Your task:
Print every line below that comes at or after the line containing "This screenshot has height=601, width=1441.", exactly as written.

Records for this exercise below:

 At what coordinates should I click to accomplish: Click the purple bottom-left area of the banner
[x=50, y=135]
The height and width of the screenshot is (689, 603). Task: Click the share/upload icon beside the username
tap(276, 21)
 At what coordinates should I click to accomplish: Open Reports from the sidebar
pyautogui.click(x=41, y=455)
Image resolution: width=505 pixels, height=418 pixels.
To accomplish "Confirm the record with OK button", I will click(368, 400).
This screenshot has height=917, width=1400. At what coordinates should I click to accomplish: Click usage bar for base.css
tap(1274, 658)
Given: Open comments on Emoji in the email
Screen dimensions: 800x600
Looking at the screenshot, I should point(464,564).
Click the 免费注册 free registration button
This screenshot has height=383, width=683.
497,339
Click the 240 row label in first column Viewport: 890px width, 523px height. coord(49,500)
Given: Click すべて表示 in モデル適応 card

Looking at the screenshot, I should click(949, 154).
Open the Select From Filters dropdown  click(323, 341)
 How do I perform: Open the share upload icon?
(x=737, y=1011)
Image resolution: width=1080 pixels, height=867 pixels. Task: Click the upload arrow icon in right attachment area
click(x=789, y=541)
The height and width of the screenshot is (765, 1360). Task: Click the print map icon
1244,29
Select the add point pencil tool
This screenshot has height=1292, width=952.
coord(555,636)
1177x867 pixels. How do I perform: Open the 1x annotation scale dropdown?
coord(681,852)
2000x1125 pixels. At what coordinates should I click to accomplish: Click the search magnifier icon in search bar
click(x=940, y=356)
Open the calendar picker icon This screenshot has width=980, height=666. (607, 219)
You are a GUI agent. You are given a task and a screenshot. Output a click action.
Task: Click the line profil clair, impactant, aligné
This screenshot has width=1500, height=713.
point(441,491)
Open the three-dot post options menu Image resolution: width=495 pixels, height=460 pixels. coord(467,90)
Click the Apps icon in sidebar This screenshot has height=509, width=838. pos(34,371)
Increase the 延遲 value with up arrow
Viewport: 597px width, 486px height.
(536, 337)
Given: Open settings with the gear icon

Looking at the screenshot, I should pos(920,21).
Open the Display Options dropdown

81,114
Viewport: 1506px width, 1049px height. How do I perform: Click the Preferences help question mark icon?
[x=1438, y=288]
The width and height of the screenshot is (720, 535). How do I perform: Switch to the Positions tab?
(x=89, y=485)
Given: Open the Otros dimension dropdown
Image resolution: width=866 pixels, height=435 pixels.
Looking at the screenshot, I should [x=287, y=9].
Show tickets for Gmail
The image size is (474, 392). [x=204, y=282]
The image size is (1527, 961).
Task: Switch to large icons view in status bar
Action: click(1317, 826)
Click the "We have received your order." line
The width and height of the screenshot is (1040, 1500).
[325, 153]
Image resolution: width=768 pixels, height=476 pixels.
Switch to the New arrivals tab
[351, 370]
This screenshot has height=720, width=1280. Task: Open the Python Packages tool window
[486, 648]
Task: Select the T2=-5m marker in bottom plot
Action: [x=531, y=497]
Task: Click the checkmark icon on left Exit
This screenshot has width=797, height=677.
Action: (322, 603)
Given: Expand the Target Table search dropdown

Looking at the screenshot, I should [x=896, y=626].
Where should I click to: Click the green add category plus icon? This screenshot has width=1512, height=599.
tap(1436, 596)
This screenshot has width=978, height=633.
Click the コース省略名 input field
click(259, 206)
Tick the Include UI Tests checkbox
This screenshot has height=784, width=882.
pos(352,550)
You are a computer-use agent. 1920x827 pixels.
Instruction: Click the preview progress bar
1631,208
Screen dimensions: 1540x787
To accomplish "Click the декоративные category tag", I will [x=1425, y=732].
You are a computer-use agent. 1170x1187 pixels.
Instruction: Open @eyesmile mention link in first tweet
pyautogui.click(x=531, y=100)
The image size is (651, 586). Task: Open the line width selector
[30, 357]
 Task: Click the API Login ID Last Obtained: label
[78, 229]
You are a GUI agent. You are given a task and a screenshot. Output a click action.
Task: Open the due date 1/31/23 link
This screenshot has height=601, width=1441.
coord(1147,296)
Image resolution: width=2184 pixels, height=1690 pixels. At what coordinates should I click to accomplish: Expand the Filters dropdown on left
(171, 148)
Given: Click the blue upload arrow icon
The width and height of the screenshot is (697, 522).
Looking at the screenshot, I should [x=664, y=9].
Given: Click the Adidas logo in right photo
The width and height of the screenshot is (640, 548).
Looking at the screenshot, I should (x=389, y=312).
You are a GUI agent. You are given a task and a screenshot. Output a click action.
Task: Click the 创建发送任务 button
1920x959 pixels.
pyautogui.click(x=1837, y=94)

End of Records for this exercise.

Your response:
This screenshot has height=601, width=1441.
coord(1147,296)
Image resolution: width=2184 pixels, height=1690 pixels. At what coordinates should I click to accomplish: Expand the Filters dropdown on left
(171, 148)
Given: Click the blue upload arrow icon
The width and height of the screenshot is (697, 522).
Looking at the screenshot, I should [x=664, y=9].
Given: Click the Adidas logo in right photo
The width and height of the screenshot is (640, 548).
Looking at the screenshot, I should (x=389, y=312).
You are a GUI agent. You are given a task and a screenshot. Output a click action.
Task: Click the 创建发送任务 button
1920x959 pixels.
pyautogui.click(x=1837, y=94)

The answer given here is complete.